* BEGIN *

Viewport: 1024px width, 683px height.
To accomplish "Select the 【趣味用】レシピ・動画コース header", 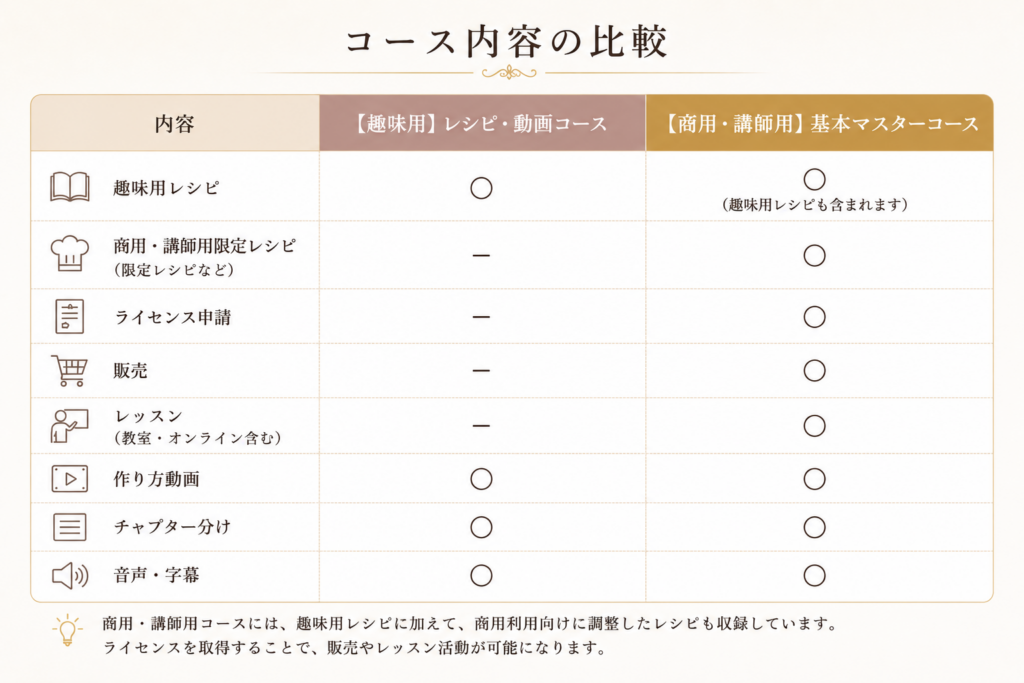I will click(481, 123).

* END *
* BEGIN *

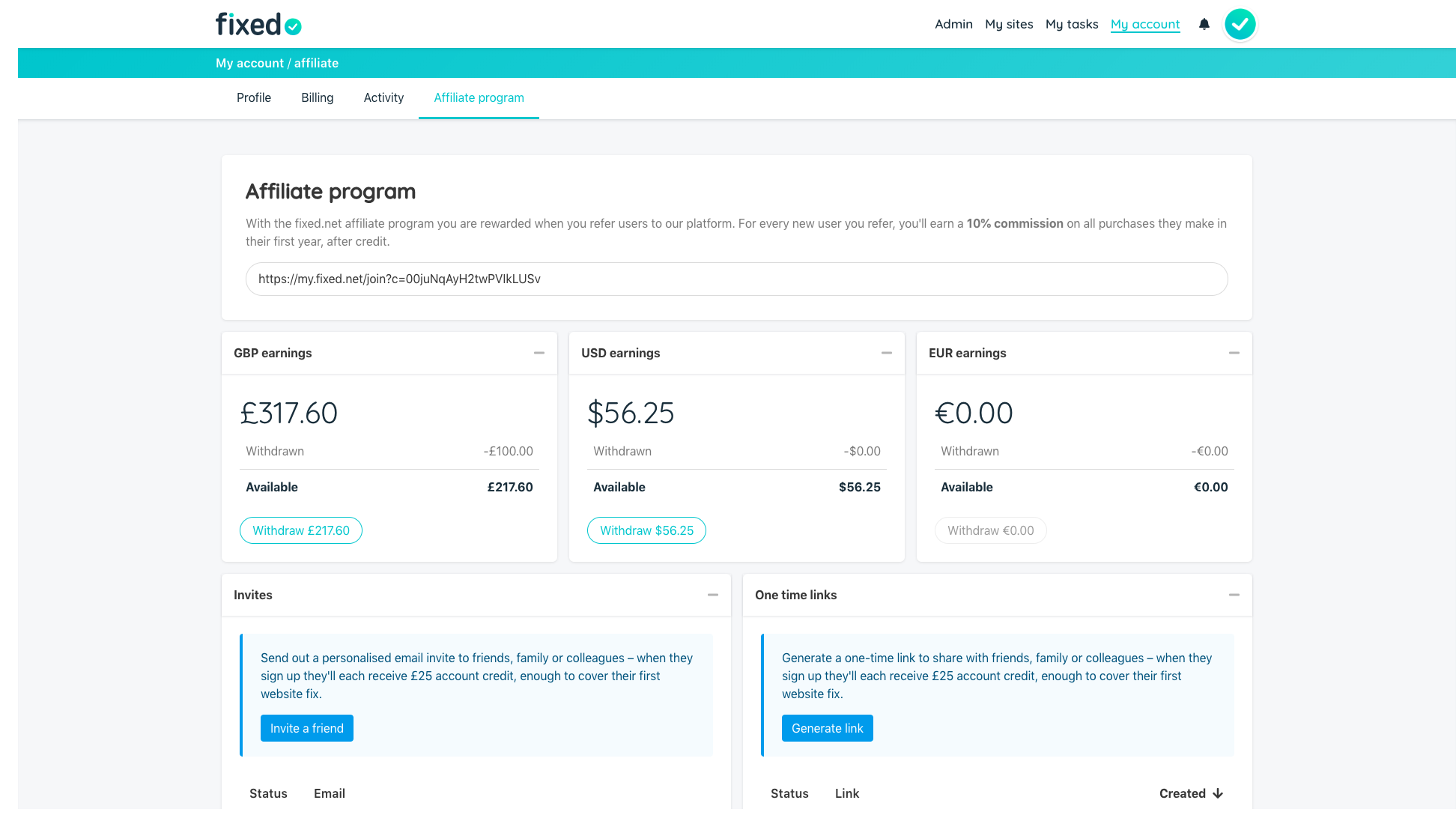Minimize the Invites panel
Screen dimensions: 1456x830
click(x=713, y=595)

* END *
* BEGIN *

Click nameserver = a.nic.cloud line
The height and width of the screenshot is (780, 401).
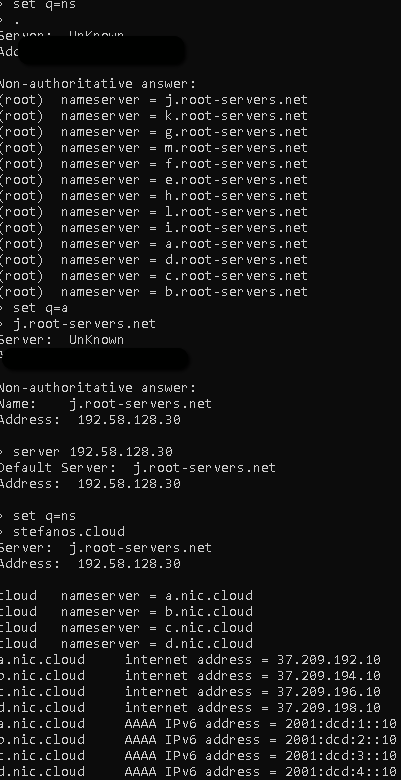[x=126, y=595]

* END *

What you will do:
Please give everything from the line containing "Click nameserver = a.nic.cloud line" down to the line containing "[x=126, y=595]" in the records as a Markdown table with columns Number and Record line, skipping blank lines. Leave the pictures out.

Task result:
| Number | Record line |
|---|---|
| 1 | Click nameserver = a.nic.cloud line |
| 2 | The height and width of the screenshot is (780, 401). |
| 3 | [x=126, y=595] |